Do this: Format the lines of the listing as a JSON list of strings, one string per line and blank lines left out, starting with the line that contains "The width and height of the screenshot is (1456, 819)." and going on through the line that contains "Action: click(x=93, y=212)".

* begin Records shown *

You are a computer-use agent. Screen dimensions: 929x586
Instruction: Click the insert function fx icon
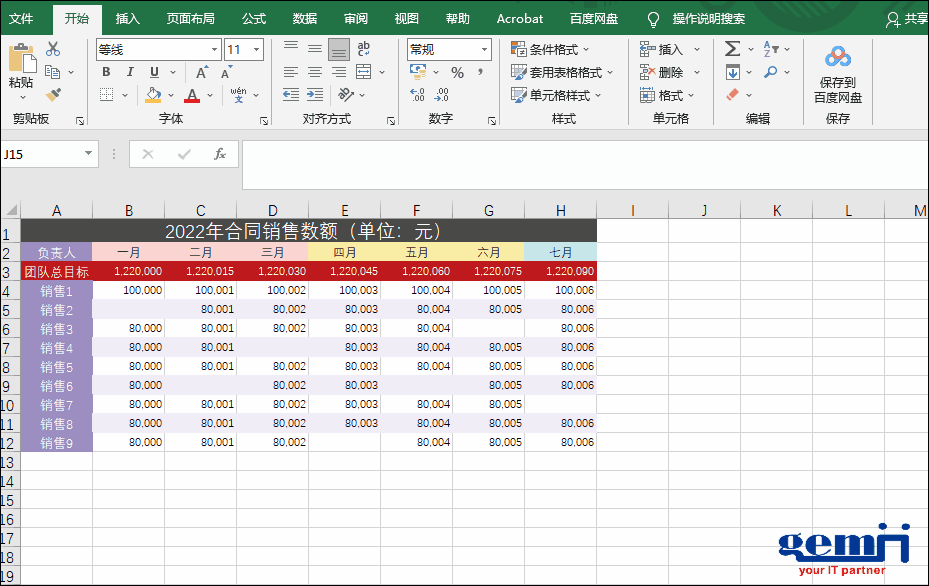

* end Records shown *
* begin Records shown *

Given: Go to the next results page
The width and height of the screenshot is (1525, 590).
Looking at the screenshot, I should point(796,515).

* end Records shown *
* begin Records shown *

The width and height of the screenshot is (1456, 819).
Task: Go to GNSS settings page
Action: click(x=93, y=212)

* end Records shown *

Output of the task:
[
  "The width and height of the screenshot is (1456, 819).",
  "Task: Go to GNSS settings page",
  "Action: click(x=93, y=212)"
]